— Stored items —
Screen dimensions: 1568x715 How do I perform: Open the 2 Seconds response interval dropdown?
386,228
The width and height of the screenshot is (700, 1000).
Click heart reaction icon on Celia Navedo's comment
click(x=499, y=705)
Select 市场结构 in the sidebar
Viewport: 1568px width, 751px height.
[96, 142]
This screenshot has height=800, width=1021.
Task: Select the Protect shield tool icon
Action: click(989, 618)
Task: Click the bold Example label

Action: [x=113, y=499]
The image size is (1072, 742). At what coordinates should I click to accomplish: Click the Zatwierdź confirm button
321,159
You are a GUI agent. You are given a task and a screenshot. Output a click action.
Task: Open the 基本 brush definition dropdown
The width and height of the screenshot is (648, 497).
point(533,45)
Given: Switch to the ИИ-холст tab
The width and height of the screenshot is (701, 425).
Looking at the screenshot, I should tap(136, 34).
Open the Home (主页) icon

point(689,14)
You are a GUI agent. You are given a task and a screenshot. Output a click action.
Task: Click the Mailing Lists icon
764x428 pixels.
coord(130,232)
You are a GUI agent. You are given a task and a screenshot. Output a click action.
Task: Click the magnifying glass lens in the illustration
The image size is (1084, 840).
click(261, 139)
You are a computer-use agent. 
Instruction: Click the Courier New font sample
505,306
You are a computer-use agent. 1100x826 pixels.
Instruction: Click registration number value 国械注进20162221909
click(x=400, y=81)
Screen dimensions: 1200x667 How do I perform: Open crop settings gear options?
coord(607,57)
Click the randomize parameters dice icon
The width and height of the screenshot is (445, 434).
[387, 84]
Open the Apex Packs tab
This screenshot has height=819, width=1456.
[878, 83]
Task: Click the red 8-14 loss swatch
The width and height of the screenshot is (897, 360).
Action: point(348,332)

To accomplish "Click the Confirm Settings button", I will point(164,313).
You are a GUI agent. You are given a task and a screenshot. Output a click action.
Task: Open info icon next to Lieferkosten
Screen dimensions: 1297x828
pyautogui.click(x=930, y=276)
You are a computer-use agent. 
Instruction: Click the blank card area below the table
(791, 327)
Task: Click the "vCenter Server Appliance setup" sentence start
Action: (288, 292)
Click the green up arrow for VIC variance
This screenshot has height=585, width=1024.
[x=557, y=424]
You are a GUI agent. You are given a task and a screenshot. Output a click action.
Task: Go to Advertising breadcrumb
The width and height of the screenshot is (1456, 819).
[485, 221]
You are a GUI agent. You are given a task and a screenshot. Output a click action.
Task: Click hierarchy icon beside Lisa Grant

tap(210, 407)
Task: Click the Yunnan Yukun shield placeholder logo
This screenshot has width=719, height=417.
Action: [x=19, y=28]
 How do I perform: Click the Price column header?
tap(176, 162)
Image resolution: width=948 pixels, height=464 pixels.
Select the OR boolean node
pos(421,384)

— What is required —
Exact transcription of the records is all that is wanted.

— Reply to the task —
Screen dimensions: 1568x715 How do I perform: Open the 2 Seconds response interval dropdown?
386,228
The width and height of the screenshot is (700, 1000).
Click heart reaction icon on Celia Navedo's comment
click(x=499, y=705)
Select 市场结构 in the sidebar
Viewport: 1568px width, 751px height.
[96, 142]
This screenshot has height=800, width=1021.
Task: Select the Protect shield tool icon
Action: click(989, 618)
Task: Click the bold Example label

Action: [x=113, y=499]
The image size is (1072, 742). At what coordinates should I click to accomplish: Click the Zatwierdź confirm button
321,159
You are a GUI agent. You are given a task and a screenshot. Output a click action.
Task: Open the 基本 brush definition dropdown
The width and height of the screenshot is (648, 497).
point(533,45)
Given: Switch to the ИИ-холст tab
The width and height of the screenshot is (701, 425).
Looking at the screenshot, I should tap(136, 34).
Open the Home (主页) icon

point(689,14)
You are a GUI agent. You are given a task and a screenshot. Output a click action.
Task: Click the Mailing Lists icon
764x428 pixels.
coord(130,232)
You are a GUI agent. You are given a task and a screenshot. Output a click action.
Task: Click the magnifying glass lens in the illustration
The image size is (1084, 840).
click(261, 139)
You are a computer-use agent. 
Instruction: Click the Courier New font sample
505,306
You are a computer-use agent. 1100x826 pixels.
Instruction: Click registration number value 国械注进20162221909
click(x=400, y=81)
Screen dimensions: 1200x667 How do I perform: Open crop settings gear options?
coord(607,57)
Click the randomize parameters dice icon
The width and height of the screenshot is (445, 434).
[387, 84]
Open the Apex Packs tab
This screenshot has height=819, width=1456.
[878, 83]
Task: Click the red 8-14 loss swatch
The width and height of the screenshot is (897, 360).
Action: point(348,332)

To accomplish "Click the Confirm Settings button", I will point(164,313).
You are a GUI agent. You are given a task and a screenshot. Output a click action.
Task: Open info icon next to Lieferkosten
Screen dimensions: 1297x828
pyautogui.click(x=930, y=276)
You are a computer-use agent. 
Instruction: Click the blank card area below the table
(791, 327)
Task: Click the "vCenter Server Appliance setup" sentence start
Action: (288, 292)
Click the green up arrow for VIC variance
This screenshot has height=585, width=1024.
[x=557, y=424]
You are a GUI agent. You are given a task and a screenshot. Output a click action.
Task: Go to Advertising breadcrumb
The width and height of the screenshot is (1456, 819).
[485, 221]
You are a GUI agent. You are given a task and a screenshot. Output a click action.
Task: Click hierarchy icon beside Lisa Grant

tap(210, 407)
Task: Click the Yunnan Yukun shield placeholder logo
This screenshot has width=719, height=417.
Action: [x=19, y=28]
 How do I perform: Click the Price column header?
tap(176, 162)
Image resolution: width=948 pixels, height=464 pixels.
Select the OR boolean node
pos(421,384)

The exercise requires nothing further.